Aim of the exercise: Please print every line of the material below exactly.

Exercise materials:
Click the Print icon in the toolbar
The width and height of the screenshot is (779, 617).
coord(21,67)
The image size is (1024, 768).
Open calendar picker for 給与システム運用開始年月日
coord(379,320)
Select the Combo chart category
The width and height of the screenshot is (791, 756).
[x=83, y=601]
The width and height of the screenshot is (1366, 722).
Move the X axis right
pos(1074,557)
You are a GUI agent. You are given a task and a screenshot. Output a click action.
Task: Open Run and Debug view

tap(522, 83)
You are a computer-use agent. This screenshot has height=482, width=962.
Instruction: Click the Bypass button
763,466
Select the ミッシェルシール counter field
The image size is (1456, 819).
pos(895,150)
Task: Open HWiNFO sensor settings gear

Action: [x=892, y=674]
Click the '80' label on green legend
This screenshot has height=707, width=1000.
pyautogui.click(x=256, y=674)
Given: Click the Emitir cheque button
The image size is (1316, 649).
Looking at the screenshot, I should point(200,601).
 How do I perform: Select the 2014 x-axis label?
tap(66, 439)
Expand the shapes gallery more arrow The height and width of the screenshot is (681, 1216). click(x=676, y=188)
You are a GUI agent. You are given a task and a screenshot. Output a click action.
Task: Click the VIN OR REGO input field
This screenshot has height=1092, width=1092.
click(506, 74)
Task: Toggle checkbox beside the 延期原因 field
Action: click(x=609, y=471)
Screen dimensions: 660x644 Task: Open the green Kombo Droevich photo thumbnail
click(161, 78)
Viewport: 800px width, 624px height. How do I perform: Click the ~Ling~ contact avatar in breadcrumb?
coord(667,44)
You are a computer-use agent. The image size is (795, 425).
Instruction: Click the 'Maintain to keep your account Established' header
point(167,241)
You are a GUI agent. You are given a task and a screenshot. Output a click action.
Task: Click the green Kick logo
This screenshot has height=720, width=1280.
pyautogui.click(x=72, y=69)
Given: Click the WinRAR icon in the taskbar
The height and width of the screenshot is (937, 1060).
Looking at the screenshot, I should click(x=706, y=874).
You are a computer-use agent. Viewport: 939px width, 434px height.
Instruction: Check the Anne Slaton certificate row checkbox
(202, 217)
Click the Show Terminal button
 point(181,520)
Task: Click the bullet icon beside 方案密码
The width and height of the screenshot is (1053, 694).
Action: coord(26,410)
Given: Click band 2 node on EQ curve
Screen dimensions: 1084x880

Answer box:
Click the Print icon in the toolbar
The width and height of the screenshot is (779, 617).
coord(21,67)
The image size is (1024, 768).
Open calendar picker for 給与システム運用開始年月日
coord(379,320)
Select the Combo chart category
The width and height of the screenshot is (791, 756).
[x=83, y=601]
The width and height of the screenshot is (1366, 722).
Move the X axis right
pos(1074,557)
You are a GUI agent. You are given a task and a screenshot. Output a click action.
Task: Open Run and Debug view

tap(522, 83)
You are a computer-use agent. This screenshot has height=482, width=962.
Instruction: Click the Bypass button
763,466
Select the ミッシェルシール counter field
The image size is (1456, 819).
pos(895,150)
Task: Open HWiNFO sensor settings gear

Action: [x=892, y=674]
Click the '80' label on green legend
This screenshot has height=707, width=1000.
pyautogui.click(x=256, y=674)
Given: Click the Emitir cheque button
The image size is (1316, 649).
Looking at the screenshot, I should point(200,601).
 How do I perform: Select the 2014 x-axis label?
tap(66, 439)
Expand the shapes gallery more arrow The height and width of the screenshot is (681, 1216). click(x=676, y=188)
You are a GUI agent. You are given a task and a screenshot. Output a click action.
Task: Click the VIN OR REGO input field
This screenshot has height=1092, width=1092.
click(506, 74)
Task: Toggle checkbox beside the 延期原因 field
Action: click(x=609, y=471)
Screen dimensions: 660x644 Task: Open the green Kombo Droevich photo thumbnail
click(161, 78)
Viewport: 800px width, 624px height. How do I perform: Click the ~Ling~ contact avatar in breadcrumb?
coord(667,44)
You are a computer-use agent. The image size is (795, 425).
Instruction: Click the 'Maintain to keep your account Established' header
point(167,241)
You are a GUI agent. You are given a task and a screenshot. Output a click action.
Task: Click the green Kick logo
This screenshot has height=720, width=1280.
pyautogui.click(x=72, y=69)
Given: Click the WinRAR icon in the taskbar
The height and width of the screenshot is (937, 1060).
Looking at the screenshot, I should click(x=706, y=874).
You are a computer-use agent. Viewport: 939px width, 434px height.
Instruction: Check the Anne Slaton certificate row checkbox
(202, 217)
Click the Show Terminal button
 point(181,520)
Task: Click the bullet icon beside 方案密码
The width and height of the screenshot is (1053, 694).
Action: coord(26,410)
Given: Click band 2 node on EQ curve
Screen dimensions: 1084x880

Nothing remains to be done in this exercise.